OBJECTIVE
Filter out the SMILES strings if any alphabetical letter (atoms) in the string, insensitive to capitalization, does not come from the following list of elements H, B, C, N, O, F, Al, Si, P, S, Cl
, this is a truncated list. In total, there are 38 elements.
BACKGROUND
I have a database containing SMILES strings:
The simplified molecular-input line-entry system (SMILES) is a specification in the form of a line notation for describing the structure of chemical species using short ASCII strings.
(More info Wikipedia link)
SMILES example:
OC[C@H]1O[C@H]([C@H](O)[C@@H]1O)n1cnc2c(NC3CCCC3)ncnc12
The purpose of this was to get rid of rare elements and organometallics from the database.

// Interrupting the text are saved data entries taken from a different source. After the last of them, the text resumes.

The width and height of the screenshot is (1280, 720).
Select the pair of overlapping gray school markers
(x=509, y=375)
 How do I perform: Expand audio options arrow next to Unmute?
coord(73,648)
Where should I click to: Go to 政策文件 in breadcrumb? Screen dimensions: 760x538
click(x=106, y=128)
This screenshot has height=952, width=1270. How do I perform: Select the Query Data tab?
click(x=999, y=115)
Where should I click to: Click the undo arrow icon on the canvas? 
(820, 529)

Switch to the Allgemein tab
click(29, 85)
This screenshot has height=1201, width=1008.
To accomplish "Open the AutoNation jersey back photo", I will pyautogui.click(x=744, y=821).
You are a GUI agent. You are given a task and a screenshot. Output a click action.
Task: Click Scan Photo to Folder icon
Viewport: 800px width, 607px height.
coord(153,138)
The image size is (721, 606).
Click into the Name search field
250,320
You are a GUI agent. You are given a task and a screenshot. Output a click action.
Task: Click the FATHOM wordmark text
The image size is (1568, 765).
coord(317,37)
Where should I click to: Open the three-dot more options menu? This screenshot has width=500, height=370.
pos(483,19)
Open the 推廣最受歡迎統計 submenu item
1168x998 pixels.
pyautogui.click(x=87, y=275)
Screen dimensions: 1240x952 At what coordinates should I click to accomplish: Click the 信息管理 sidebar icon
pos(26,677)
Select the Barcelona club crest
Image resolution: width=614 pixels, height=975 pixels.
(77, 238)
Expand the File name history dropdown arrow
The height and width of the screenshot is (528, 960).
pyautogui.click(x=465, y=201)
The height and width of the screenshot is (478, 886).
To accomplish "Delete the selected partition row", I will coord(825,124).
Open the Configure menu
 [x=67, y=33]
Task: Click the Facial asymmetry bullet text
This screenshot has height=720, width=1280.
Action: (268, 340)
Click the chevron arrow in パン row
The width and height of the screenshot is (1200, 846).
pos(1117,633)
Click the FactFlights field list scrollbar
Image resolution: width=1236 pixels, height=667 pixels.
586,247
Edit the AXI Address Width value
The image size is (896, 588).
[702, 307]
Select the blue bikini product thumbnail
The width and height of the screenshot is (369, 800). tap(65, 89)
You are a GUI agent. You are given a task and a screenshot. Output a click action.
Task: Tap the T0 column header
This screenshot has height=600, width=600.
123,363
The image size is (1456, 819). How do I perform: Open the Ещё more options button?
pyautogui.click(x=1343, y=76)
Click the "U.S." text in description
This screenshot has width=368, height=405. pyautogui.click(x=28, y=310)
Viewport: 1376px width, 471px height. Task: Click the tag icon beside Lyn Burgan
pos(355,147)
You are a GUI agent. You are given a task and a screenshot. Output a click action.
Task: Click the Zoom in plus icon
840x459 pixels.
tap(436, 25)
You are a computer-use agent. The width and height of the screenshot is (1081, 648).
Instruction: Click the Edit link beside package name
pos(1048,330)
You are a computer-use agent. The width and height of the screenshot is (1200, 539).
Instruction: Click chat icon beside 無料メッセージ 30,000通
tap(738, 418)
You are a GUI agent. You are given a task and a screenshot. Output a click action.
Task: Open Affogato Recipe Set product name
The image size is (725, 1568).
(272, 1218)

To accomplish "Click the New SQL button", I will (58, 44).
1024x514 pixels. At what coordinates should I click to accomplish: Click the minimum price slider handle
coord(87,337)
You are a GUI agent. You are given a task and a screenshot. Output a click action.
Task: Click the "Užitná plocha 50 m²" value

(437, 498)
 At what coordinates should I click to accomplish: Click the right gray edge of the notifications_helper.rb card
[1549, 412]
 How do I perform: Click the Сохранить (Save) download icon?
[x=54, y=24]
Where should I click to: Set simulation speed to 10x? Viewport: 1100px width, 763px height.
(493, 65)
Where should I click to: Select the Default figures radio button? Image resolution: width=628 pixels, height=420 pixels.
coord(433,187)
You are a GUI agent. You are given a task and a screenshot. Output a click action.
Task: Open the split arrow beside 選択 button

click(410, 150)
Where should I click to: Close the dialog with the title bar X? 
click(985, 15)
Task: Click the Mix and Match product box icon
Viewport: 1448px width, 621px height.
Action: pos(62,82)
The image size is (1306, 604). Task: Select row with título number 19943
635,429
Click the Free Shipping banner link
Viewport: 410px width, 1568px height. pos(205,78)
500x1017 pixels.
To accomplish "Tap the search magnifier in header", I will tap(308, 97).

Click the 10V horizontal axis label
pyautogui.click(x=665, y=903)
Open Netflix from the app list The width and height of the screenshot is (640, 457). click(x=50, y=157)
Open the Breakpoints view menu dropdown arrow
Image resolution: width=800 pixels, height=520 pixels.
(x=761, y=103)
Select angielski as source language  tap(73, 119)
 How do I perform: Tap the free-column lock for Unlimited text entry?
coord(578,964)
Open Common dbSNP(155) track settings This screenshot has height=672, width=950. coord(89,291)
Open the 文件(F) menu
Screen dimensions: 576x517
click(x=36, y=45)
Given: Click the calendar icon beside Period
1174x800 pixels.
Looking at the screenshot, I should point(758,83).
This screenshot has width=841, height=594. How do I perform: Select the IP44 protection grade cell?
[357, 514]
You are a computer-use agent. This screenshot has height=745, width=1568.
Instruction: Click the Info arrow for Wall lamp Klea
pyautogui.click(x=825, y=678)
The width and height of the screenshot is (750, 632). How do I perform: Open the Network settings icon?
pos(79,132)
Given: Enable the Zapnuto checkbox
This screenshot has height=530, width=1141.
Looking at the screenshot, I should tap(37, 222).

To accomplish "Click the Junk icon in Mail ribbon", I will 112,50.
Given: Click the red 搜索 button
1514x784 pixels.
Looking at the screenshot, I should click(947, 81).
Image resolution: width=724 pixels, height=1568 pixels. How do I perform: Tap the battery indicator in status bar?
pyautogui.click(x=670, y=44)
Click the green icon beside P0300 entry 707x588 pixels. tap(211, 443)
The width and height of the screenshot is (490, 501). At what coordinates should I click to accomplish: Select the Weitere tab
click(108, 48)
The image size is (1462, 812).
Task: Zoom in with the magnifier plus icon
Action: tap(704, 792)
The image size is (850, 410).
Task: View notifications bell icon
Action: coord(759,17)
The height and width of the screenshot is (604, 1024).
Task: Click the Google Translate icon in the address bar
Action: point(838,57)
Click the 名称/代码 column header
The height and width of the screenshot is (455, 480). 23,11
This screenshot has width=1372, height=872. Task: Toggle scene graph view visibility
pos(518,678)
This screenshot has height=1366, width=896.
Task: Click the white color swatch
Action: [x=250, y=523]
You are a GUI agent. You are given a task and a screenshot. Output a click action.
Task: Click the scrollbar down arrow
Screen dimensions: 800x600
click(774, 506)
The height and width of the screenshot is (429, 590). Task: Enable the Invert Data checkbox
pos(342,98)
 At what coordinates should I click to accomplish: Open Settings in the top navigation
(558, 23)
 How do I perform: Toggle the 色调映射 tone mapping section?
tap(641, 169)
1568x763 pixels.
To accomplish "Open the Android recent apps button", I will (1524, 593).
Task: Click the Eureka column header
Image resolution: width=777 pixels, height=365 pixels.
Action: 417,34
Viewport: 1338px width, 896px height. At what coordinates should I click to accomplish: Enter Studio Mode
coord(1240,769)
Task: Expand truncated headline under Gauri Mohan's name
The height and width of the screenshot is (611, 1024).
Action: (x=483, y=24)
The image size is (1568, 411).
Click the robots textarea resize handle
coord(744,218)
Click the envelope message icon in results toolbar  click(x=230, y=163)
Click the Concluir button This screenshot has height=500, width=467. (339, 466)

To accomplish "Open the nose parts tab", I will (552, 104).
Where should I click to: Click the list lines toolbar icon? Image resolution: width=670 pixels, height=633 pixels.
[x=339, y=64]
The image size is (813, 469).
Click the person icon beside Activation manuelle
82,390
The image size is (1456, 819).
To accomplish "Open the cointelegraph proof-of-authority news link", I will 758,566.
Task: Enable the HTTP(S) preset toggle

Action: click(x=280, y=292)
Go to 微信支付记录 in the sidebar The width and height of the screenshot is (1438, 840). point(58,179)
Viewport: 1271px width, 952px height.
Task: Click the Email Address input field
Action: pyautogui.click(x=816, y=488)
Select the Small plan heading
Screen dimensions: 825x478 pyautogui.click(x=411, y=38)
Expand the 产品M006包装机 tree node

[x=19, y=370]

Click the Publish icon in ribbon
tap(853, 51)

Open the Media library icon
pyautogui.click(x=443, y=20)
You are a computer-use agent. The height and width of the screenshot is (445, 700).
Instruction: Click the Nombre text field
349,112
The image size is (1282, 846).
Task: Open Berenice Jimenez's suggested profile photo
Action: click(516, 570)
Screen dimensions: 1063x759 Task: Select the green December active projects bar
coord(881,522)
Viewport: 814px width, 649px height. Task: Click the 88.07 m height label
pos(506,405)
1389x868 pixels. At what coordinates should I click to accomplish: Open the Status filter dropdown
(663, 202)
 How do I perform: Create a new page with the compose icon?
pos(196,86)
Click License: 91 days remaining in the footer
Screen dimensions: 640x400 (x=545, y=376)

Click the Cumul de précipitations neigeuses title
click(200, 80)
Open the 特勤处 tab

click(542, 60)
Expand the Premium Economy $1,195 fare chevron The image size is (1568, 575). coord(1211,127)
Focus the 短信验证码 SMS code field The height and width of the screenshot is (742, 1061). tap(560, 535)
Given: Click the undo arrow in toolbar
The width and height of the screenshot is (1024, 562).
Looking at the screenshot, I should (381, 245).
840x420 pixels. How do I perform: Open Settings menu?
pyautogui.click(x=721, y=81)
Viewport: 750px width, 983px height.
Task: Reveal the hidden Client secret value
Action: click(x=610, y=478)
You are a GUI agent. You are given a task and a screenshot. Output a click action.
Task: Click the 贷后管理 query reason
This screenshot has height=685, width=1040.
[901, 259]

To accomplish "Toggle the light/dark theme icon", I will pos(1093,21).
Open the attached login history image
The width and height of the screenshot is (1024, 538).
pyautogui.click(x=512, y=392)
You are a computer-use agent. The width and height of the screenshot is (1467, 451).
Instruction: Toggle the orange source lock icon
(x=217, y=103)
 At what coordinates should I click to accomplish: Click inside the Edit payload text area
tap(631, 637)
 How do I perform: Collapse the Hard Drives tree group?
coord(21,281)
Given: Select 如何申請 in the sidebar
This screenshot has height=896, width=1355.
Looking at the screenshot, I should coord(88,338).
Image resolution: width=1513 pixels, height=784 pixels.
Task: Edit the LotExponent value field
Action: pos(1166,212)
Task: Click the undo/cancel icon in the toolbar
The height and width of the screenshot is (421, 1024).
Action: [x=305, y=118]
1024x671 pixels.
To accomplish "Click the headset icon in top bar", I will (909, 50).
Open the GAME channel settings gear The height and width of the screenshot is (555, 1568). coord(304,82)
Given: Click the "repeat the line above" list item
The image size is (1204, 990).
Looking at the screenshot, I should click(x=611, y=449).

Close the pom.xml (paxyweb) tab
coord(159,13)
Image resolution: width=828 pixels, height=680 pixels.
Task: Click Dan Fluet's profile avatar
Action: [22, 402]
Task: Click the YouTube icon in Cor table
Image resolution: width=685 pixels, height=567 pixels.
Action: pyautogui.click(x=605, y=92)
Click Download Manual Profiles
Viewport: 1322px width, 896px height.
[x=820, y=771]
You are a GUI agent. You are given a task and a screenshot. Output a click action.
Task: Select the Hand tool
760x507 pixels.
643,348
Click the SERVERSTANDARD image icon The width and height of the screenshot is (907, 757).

One general approach would work on any version of SQL would be to create a table which contains a blacklist of not allowed atomic symbols. Smiles to be retained would be those which do not match to any blacklisted element symbol.
WITH disallowed AS (
SELECT 'He' AS symbol UNION ALL
SELECT 'Li' UNION ALL
SELECT 'Be' UNION ALL
SELECT 'Ne' UNION ALL
...
SELECT 'Lr'
)
SELECT t1.smile
FROM yourTable t1
WHERE NOT EXISTS (SELECT 1 FROM disallowed t2
WHERE t1.smile LIKE '%' || t2.symbol || '%');
A compound such as UO2 would be filtered off by the above inner join, it having the blacklisted element uranium in it.